→ WHAT YOU WILL DO
Print out the records in full, keeping each word unchanged.

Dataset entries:
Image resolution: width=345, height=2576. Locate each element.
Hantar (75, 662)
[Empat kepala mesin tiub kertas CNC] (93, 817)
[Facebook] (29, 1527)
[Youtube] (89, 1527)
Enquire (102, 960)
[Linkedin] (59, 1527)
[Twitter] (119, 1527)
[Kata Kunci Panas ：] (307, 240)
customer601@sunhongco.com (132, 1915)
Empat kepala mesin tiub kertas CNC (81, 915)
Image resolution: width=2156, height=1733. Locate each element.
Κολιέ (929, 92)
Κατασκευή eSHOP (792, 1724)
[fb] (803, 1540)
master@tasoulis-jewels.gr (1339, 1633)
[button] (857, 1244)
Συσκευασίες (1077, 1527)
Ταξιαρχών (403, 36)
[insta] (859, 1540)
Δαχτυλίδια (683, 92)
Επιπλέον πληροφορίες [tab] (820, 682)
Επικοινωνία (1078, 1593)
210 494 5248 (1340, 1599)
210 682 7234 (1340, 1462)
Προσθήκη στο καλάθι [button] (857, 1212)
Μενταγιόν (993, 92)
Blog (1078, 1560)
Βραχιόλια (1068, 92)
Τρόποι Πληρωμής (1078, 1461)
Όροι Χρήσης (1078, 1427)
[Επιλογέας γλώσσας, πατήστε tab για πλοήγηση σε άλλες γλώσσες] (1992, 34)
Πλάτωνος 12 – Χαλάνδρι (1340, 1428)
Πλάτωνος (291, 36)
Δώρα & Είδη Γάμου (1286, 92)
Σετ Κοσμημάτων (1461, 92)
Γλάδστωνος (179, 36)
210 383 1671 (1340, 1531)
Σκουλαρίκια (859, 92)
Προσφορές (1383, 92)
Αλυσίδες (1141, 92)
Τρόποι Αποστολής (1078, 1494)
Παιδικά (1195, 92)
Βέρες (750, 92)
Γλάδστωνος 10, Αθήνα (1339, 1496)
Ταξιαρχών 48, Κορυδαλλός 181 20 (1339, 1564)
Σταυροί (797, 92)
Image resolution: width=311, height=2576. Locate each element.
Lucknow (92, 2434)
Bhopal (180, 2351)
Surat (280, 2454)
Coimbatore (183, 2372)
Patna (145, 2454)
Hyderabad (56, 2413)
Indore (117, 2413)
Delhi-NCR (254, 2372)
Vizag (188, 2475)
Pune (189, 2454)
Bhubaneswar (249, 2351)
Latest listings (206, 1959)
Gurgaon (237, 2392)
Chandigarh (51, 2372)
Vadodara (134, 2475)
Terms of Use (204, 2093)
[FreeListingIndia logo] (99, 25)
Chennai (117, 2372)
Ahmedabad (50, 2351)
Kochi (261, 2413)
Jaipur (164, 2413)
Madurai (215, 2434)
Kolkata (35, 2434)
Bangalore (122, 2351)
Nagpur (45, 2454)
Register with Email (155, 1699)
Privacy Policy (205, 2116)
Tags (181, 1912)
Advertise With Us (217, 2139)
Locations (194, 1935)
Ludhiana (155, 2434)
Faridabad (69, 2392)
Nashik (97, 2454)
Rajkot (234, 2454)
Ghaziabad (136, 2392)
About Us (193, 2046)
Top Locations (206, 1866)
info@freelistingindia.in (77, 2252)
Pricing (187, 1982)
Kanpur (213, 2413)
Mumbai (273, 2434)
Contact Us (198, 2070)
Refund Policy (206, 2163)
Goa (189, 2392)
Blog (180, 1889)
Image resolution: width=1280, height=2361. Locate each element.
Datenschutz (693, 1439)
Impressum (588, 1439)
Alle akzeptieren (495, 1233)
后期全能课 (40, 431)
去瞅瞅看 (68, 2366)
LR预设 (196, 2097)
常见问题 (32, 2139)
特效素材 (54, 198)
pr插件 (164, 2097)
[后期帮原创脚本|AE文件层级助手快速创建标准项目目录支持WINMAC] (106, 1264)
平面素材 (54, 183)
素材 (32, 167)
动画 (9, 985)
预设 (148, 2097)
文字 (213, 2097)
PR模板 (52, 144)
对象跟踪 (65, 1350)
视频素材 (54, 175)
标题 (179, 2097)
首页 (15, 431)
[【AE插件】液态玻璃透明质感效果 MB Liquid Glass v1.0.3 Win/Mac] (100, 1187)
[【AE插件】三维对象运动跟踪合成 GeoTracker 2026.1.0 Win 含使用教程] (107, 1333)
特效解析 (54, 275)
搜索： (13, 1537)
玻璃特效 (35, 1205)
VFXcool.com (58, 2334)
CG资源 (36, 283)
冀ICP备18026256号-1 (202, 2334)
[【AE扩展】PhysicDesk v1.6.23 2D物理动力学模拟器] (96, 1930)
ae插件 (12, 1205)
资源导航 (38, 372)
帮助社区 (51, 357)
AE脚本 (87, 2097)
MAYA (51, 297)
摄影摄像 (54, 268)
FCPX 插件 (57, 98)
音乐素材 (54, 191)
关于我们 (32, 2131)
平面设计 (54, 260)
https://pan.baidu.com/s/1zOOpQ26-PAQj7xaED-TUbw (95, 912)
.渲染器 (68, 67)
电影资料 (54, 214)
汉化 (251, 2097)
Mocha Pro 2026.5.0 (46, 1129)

→ RESULT BELOW
Image resolution: width=345, height=2576. Locate each element.
Hantar (75, 662)
[Empat kepala mesin tiub kertas CNC] (93, 817)
[Facebook] (29, 1527)
[Youtube] (89, 1527)
Enquire (102, 960)
[Linkedin] (59, 1527)
[Twitter] (119, 1527)
[Kata Kunci Panas ：] (307, 240)
customer601@sunhongco.com (132, 1915)
Empat kepala mesin tiub kertas CNC (81, 915)
Image resolution: width=2156, height=1733. Locate each element.
Κολιέ (929, 92)
Κατασκευή eSHOP (792, 1724)
[fb] (803, 1540)
master@tasoulis-jewels.gr (1339, 1633)
[button] (857, 1244)
Συσκευασίες (1077, 1527)
Ταξιαρχών (403, 36)
[insta] (859, 1540)
Δαχτυλίδια (683, 92)
Επιπλέον πληροφορίες [tab] (820, 682)
Επικοινωνία (1078, 1593)
210 494 5248 (1340, 1599)
210 682 7234 (1340, 1462)
Προσθήκη στο καλάθι [button] (857, 1212)
Μενταγιόν (993, 92)
Blog (1078, 1560)
Βραχιόλια (1068, 92)
Τρόποι Πληρωμής (1078, 1461)
Όροι Χρήσης (1078, 1427)
[Επιλογέας γλώσσας, πατήστε tab για πλοήγηση σε άλλες γλώσσες] (1992, 34)
Πλάτωνος 12 – Χαλάνδρι (1340, 1428)
Πλάτωνος (291, 36)
Δώρα & Είδη Γάμου (1286, 92)
Σετ Κοσμημάτων (1461, 92)
Γλάδστωνος (179, 36)
210 383 1671 (1340, 1531)
Σκουλαρίκια (859, 92)
Προσφορές (1383, 92)
Αλυσίδες (1141, 92)
Τρόποι Αποστολής (1078, 1494)
Παιδικά (1195, 92)
Βέρες (750, 92)
Γλάδστωνος 10, Αθήνα (1339, 1496)
Ταξιαρχών 48, Κορυδαλλός 181 20 (1339, 1564)
Σταυροί (797, 92)
Image resolution: width=311, height=2576. Locate each element.
Lucknow (92, 2434)
Bhopal (180, 2351)
Surat (280, 2454)
Coimbatore (183, 2372)
Patna (145, 2454)
Hyderabad (56, 2413)
Indore (117, 2413)
Delhi-NCR (254, 2372)
Vizag (188, 2475)
Pune (189, 2454)
Bhubaneswar (249, 2351)
Latest listings (206, 1959)
Gurgaon (237, 2392)
Chandigarh (51, 2372)
Vadodara (134, 2475)
Terms of Use (204, 2093)
[FreeListingIndia logo] (99, 25)
Chennai (117, 2372)
Ahmedabad (50, 2351)
Kochi (261, 2413)
Jaipur (164, 2413)
Madurai (215, 2434)
Kolkata (35, 2434)
Bangalore (122, 2351)
Nagpur (45, 2454)
Register with Email (155, 1699)
Privacy Policy (205, 2116)
Tags (181, 1912)
Advertise With Us (217, 2139)
Locations (194, 1935)
Ludhiana (155, 2434)
Faridabad (69, 2392)
Nashik (97, 2454)
Rajkot (234, 2454)
Ghaziabad (136, 2392)
About Us (193, 2046)
Top Locations (206, 1866)
info@freelistingindia.in (77, 2252)
Pricing (187, 1982)
Kanpur (213, 2413)
Mumbai (273, 2434)
Contact Us (198, 2070)
Refund Policy (206, 2163)
Goa (189, 2392)
Blog (180, 1889)
Image resolution: width=1280, height=2361. Locate each element.
Datenschutz (693, 1439)
Impressum (588, 1439)
Alle akzeptieren (495, 1233)
后期全能课 (40, 431)
去瞅瞅看 (68, 2366)
LR预设 (196, 2097)
常见问题 (32, 2139)
特效素材 (54, 198)
pr插件 (164, 2097)
[后期帮原创脚本|AE文件层级助手快速创建标准项目目录支持WINMAC] (106, 1264)
平面素材 (54, 183)
素材 (32, 167)
动画 (9, 985)
预设 (148, 2097)
文字 (213, 2097)
PR模板 (52, 144)
对象跟踪 (65, 1350)
视频素材 (54, 175)
标题 (179, 2097)
首页 (15, 431)
[【AE插件】液态玻璃透明质感效果 MB Liquid Glass v1.0.3 Win/Mac] (100, 1187)
[【AE插件】三维对象运动跟踪合成 GeoTracker 2026.1.0 Win 含使用教程] (107, 1333)
特效解析 (54, 275)
搜索： (13, 1537)
玻璃特效 (35, 1205)
VFXcool.com (58, 2334)
CG资源 (36, 283)
冀ICP备18026256号-1 (202, 2334)
[【AE扩展】PhysicDesk v1.6.23 2D物理动力学模拟器] (96, 1930)
ae插件 (12, 1205)
资源导航 (38, 372)
帮助社区 (51, 357)
AE脚本 (87, 2097)
MAYA (51, 297)
摄影摄像 (54, 268)
FCPX 插件 (57, 98)
音乐素材 (54, 191)
关于我们 (32, 2131)
平面设计 (54, 260)
https://pan.baidu.com/s/1zOOpQ26-PAQj7xaED-TUbw (95, 912)
.渲染器 (68, 67)
电影资料 (54, 214)
汉化 (251, 2097)
Mocha Pro 2026.5.0 (46, 1129)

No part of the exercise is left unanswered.